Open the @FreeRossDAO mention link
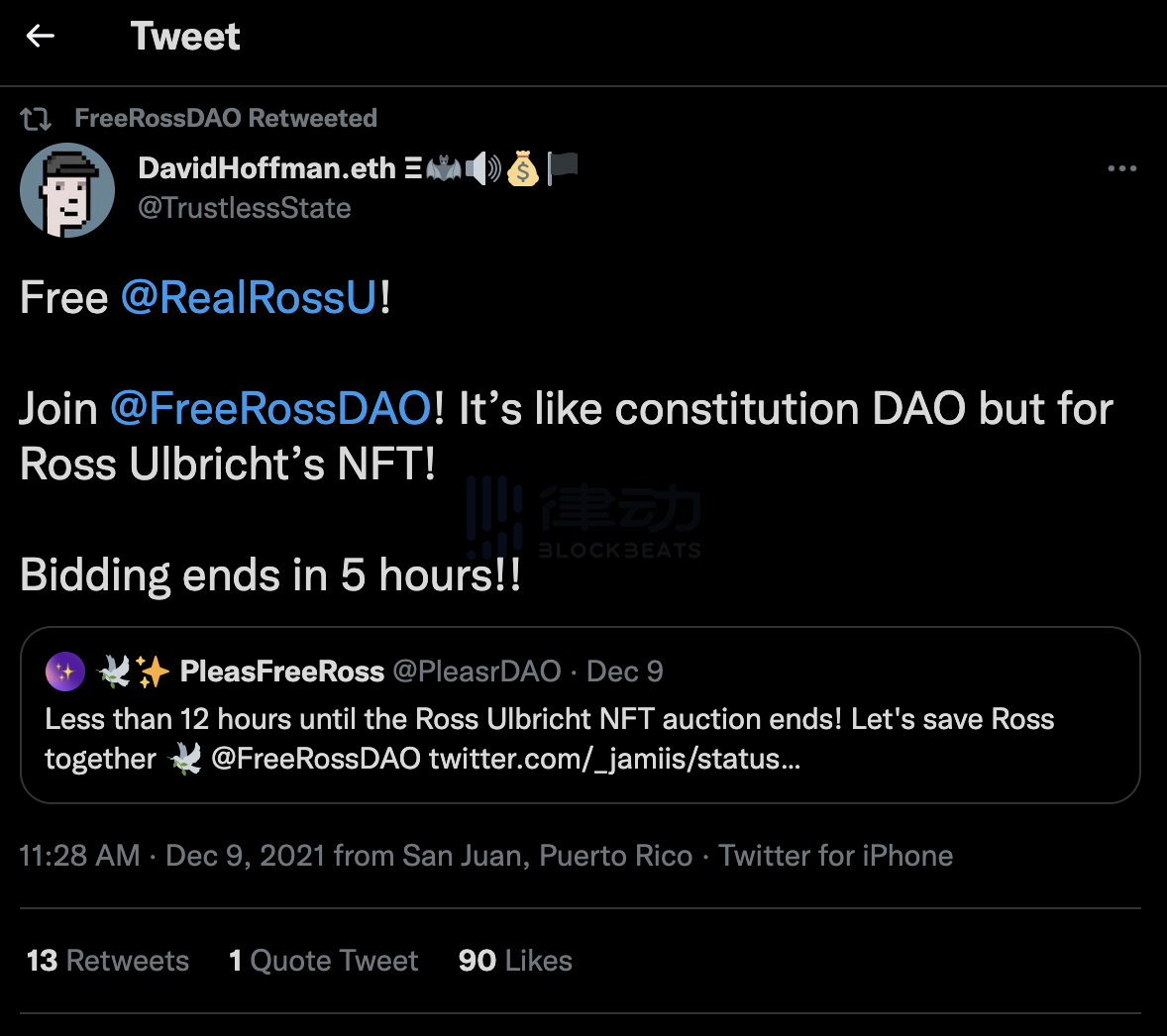This screenshot has height=1036, width=1167. (x=270, y=408)
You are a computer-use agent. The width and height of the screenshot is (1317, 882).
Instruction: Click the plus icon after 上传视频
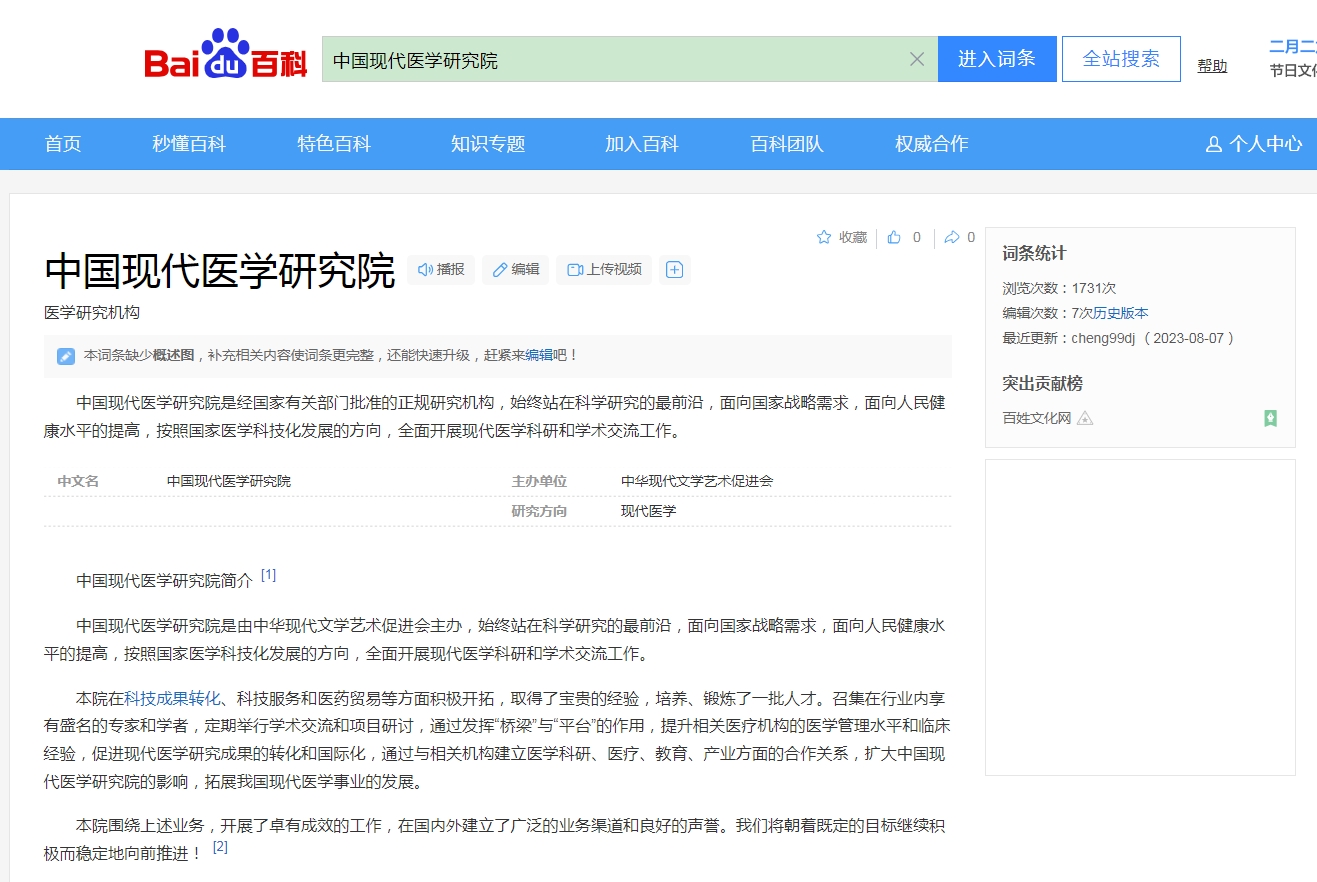click(x=674, y=269)
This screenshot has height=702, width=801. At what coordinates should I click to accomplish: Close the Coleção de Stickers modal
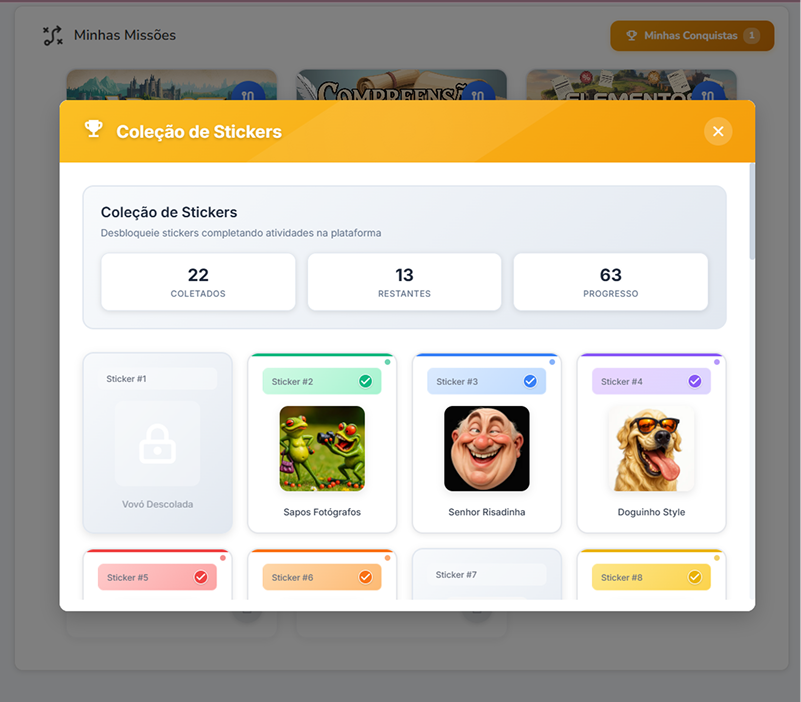tap(718, 131)
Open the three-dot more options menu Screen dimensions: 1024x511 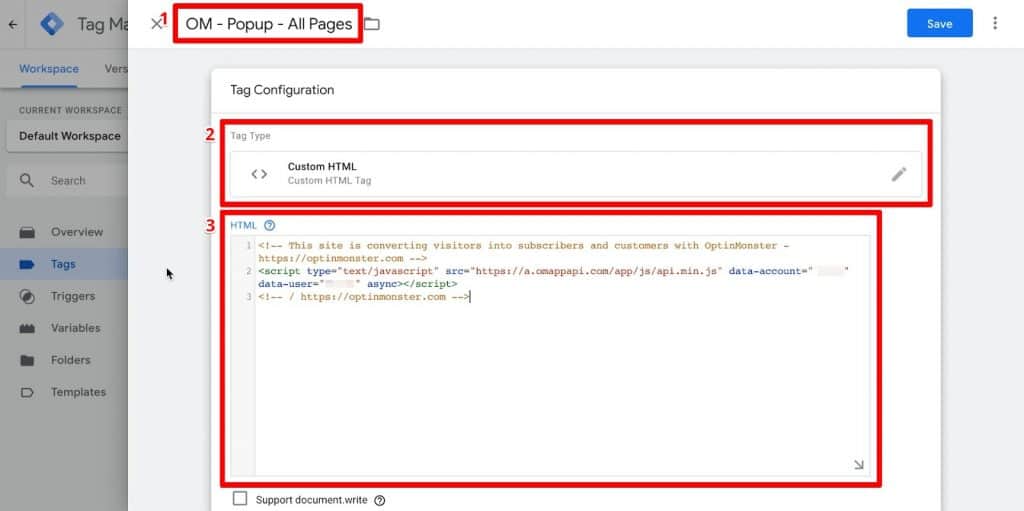click(995, 24)
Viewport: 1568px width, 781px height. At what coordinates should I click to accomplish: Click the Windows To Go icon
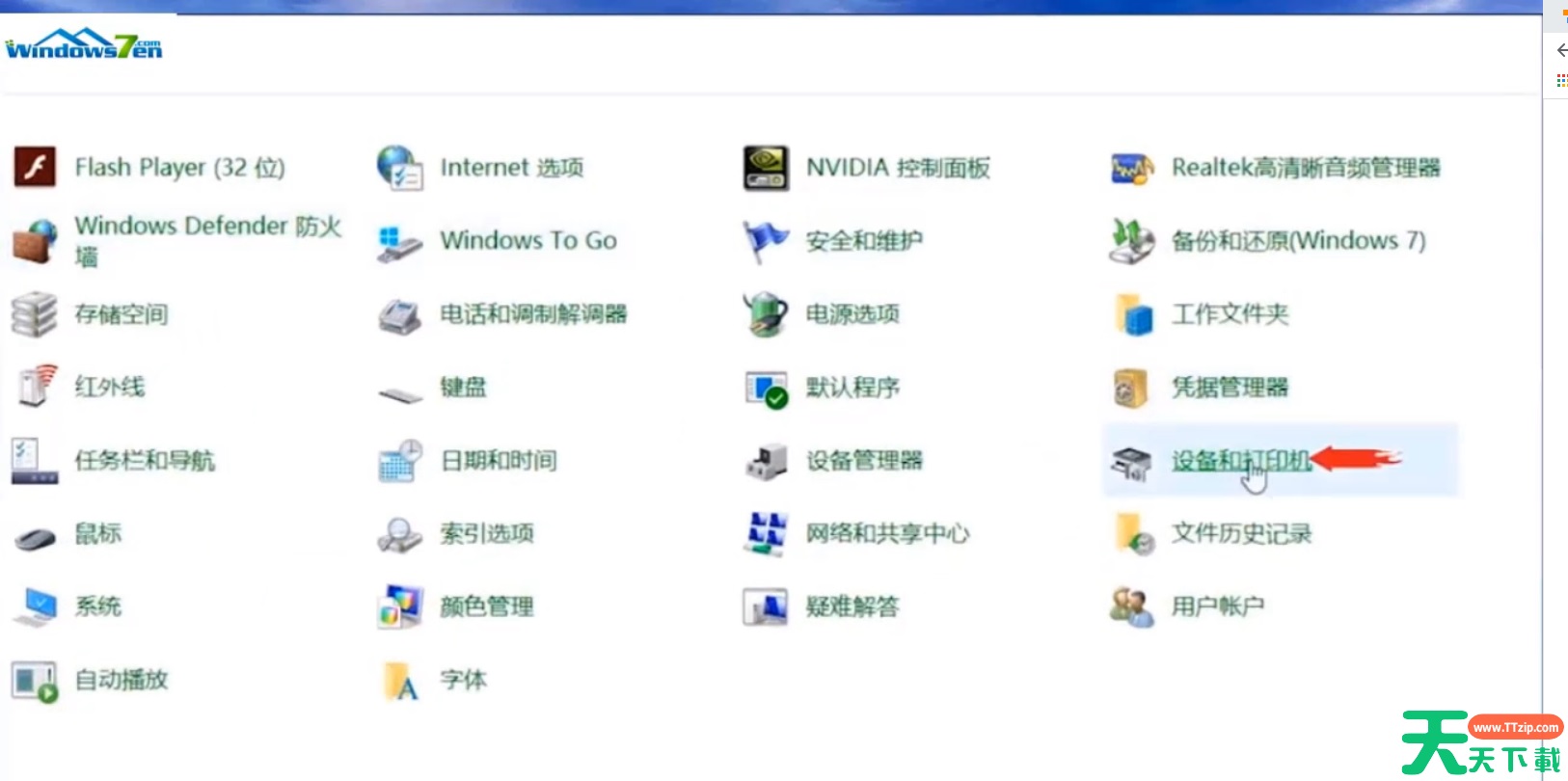(399, 242)
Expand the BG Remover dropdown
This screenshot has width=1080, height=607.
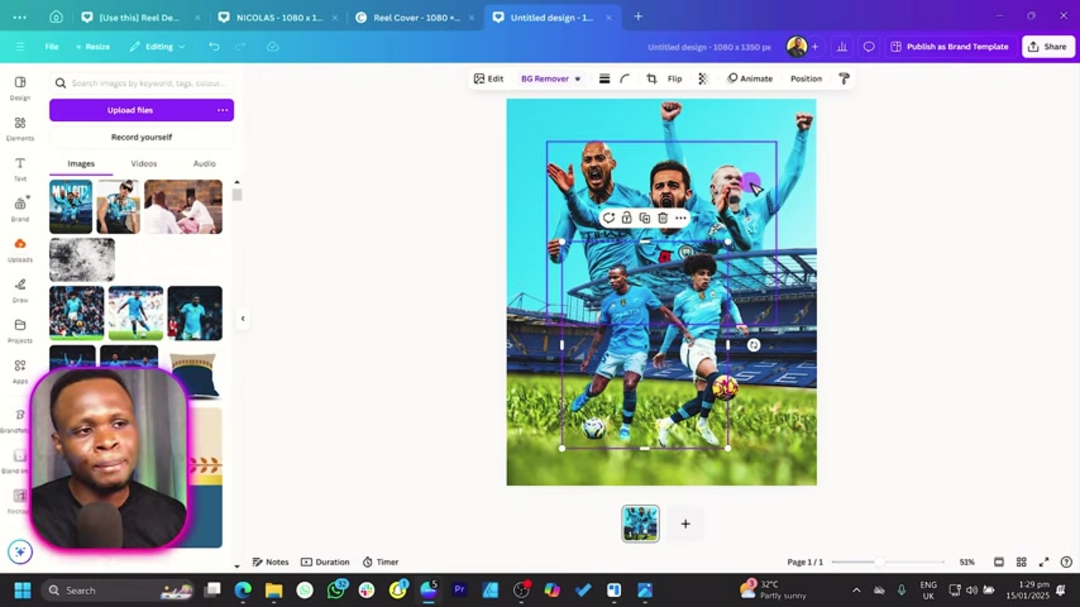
· · · · · · ·
TO DO: What is needed is an exact repetition of every line from the line with "Expand the BG Remover dropdown" to the end of the data above, both ends included, with no pictures.

THE COMPLETED TASK:
Expand the BG Remover dropdown
This screenshot has width=1080, height=607.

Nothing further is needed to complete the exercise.